Dünden devam…
Şengal ve Kobani'ye yönlendirilen IŞİD'in saldırıları üzerinden HÜDA PAR çevresi, oluşturulan algılar sonucunda hedef tahtasına oturtuldu. 6-8 Ekim Kobani bahaneli olaylarda bölge ateşe verildi. Onlarca insan İslamî kimliğinden dolayı katledilirken bu olaylarda birçok Kobanili insanın da kullanılması ortaya konulan projeyi gözler önüne seriliyordu.
Suriye'deki Kürtlere de eninde sonunda yeni Suriye'de bir statü verilecek ama...
Suriye'de de SDG adı altında örgütlenen PYD/PKK, IŞİD'le mücadele adı altında kahramanlaştırıldığı gibi Suriye'nin Kürt bölgelerinde kurduğu kantonlarla bölgeye hakim olmasının önü açıldı. Bu kantonlarda KDP'ye yakın diğer Kürt grupları PYD/PKK tarafından baskı altına alındı. Birçoğu bölgeyi terk etmek zorunda kaldı. Baskı altına alınan bu gruplar ile SDG arasında son dönemlerde ABD aracılığıyla anlaşma yapılmak isteniyor. Ama PKK'nin hem daha önce diğer Kürt gruplarla yaptığı anlaşmaları bozması hem de tekçi zihniyeti nedeniyle diğer grupları tasfiye edeceği düşünülüyor.

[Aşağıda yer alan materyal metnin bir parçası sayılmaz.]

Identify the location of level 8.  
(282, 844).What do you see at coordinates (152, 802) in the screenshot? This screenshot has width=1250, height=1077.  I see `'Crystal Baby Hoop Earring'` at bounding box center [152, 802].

Her savaşın sonunda siyasi, sosyal ve ekonomik farklılıklar ortaya çıktığı gibi Suriye Savaşı ile birlikte de bölgenin dengelerinde bazı değişiklikler olacaktır. Bu saatten sonra Suriye Kürtlerinin eski durumda kalmaları mümkün görünmüyor. Nasıl ki Körfez Savaşı sonrası Irak'a müdahale sonrası ABD tarafından Barzani ailesi temsiliyetinde Irak Kürtlerine bir özerklik verildiyse muhtemelen Suriye'deki Kürtlere de eninde sonunda yeni Suriye'de bir statü verilecektir. Fakat ABD ve dış güçler her yerde olduğu gibi Kürtlerin yaşadığı bölgeyi kendileriyle işbirliğine hazır gruplara devretmek istiyor ki bununla hem İslam kimliğiyle öne çıkan Kürt halkını sekülerleştirmek hem de bölge ülkelerine Türkiye, İran, Suriye ve Irak'a (Güney Kürdistan hükümeti) karşı şantaj aracı olarak kullanmak fırsatını yakalamak istiyor.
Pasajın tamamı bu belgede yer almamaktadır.